Endpoint cache. This capability establishes an encrypted, multi-tier, adaptive cache using the endpoint device’s own local storage and memory to store frequently used data and metadata. The cache is multi-tiered in that it leverages both persistent (on-disk) and ephemeral (in-memory) storage not only to maximize the density of the endpoint cache (storing the greatest amount of data possible), but also to maximize the speed with which endpoints are able to access that data. Critically, all data persisted on the device remains in “chunked” and encrypted format, rendering it completely opaque and useless to anyone who cannot authenticate their session through the enterprise’s native identity management system such as Active Directory. Combined with granular global per-share deduplication, endpoint caching minimizes the number of times a client is required to communicate with the object store to retrieve data. Indeed, depending on the type of workload, deduplication ratios can range well into the 90%+ range.

Regional cache. While endpoint caching provides the performance and latency characteristics required for most users and workloads in most enterprises, there are scenarios in which a large, dedicated cache on-site at a branch office can add significant value. A quintessential example is a very large branch with a relatively “thin” network connection to the object store and a large number of users who frequently share and collaborate around common data sets. A regional cache — deployed as a virtual machine at the branch office, requiring little or no support and fully under the control of central IT — adds another level of caching in the path between the cloud and endpoint.

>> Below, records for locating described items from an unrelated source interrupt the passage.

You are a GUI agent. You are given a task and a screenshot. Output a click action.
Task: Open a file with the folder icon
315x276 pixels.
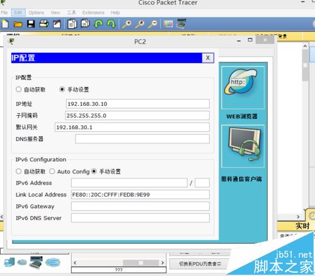(18, 25)
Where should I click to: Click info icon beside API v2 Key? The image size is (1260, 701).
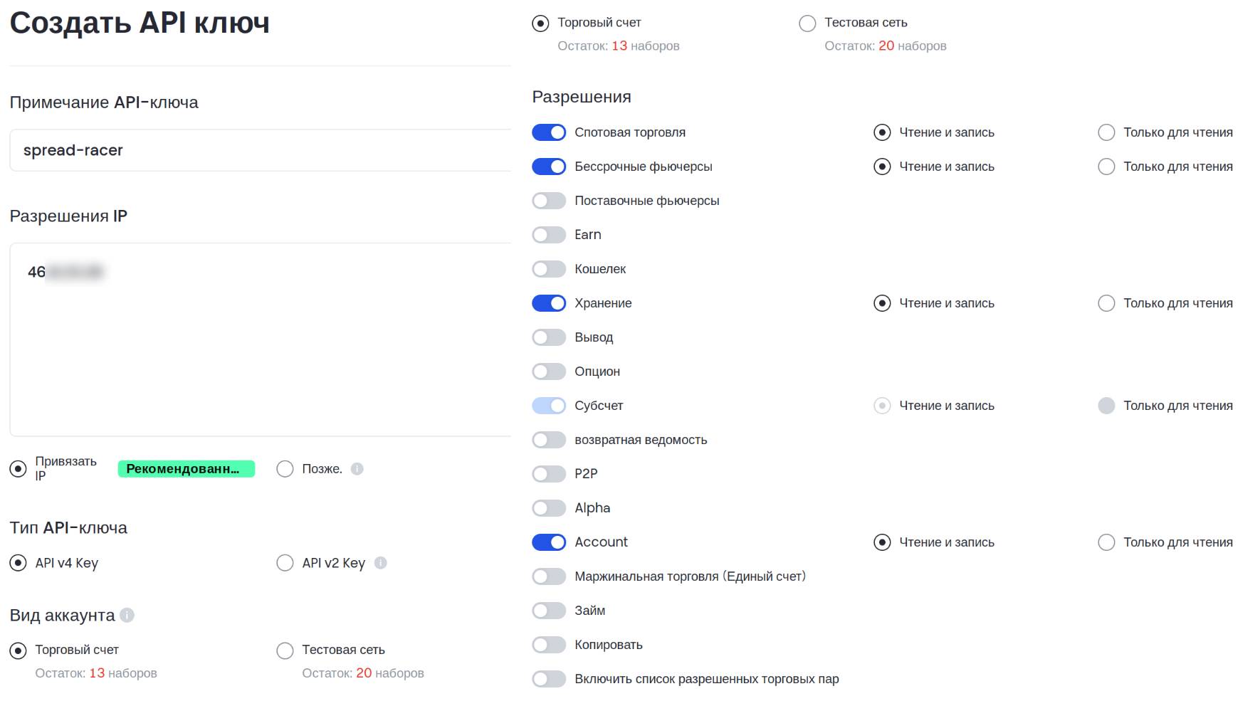pyautogui.click(x=381, y=563)
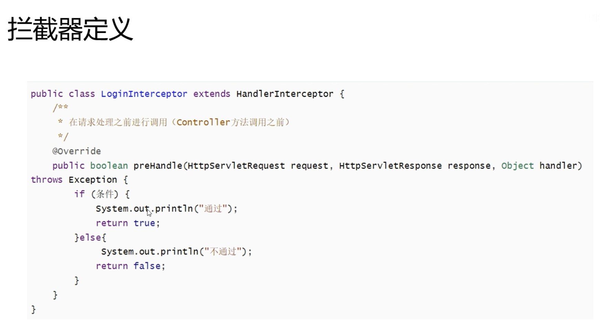Click the Exception type name
This screenshot has height=336, width=600.
pos(93,180)
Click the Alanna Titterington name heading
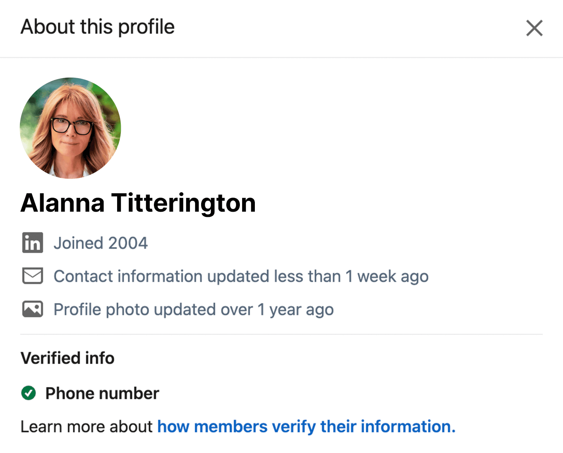 pos(138,203)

A regional cache accomplishes this without affecting standard file system semantics, including failsafe file locking and the ability to use unmodified existing applications with data stored in the cloud.

CDN caching. Increasingly, cloud service providers and geo-dispersed private clouds are adding content distribution network (CDN) capabilities to their infrastructure. A current leader in this space is Amazon Web Services, whose CloudFront offering is a full-fledged, worldwide CDN that integrates seamlessly with AWS S3 object storage. The concept behind CDNs is straightforward: by replicating data across one or more CDN edge nodes, geographically distributed workloads can leverage greatly enhanced read performance by accessing the required data from the nearby CDN node rather than the central object store.

Moreover, with some CDNs such as CloudFront, the service provider offers a high-speed backbone connecting the CDN edge nodes to the central object store, resulting in improved performance even on the first read (since the time it takes for data to traverse the network from the object store to the edge node is minimal, leaving only the “last mile” to the user). Next generation software-defined storage solutions now integrate natively with AWS CloudFront when using S3 as the backing object store. Central IT chooses which CDN regions to include in its topology, after which all reads from those regions are accelerated by virtue of data locality.

Metadata server caching. Leading software-defined storage solutions should separate data from metadata and provide a metadata server that hosts all metadata, communicates with endpoint agents, and arbitrates data operations. The speed and latency associated with metadata transfers is just as important as that of data transfers, so such solutions should have a purpose-built caching mechanism to help optimize metadata performance (and therefore overall performance) across deployments.

Next generation software-defined storage solutions offer multi-tiered and intelligent caching and storage for a myriad of metadata types. Similarly, these solutions vastly reduce the time required to access critical metadata such as chunk maps by caching them in memory. Additionally, these innovative caching architectures enhance the speed with which user authentication is established and maintained.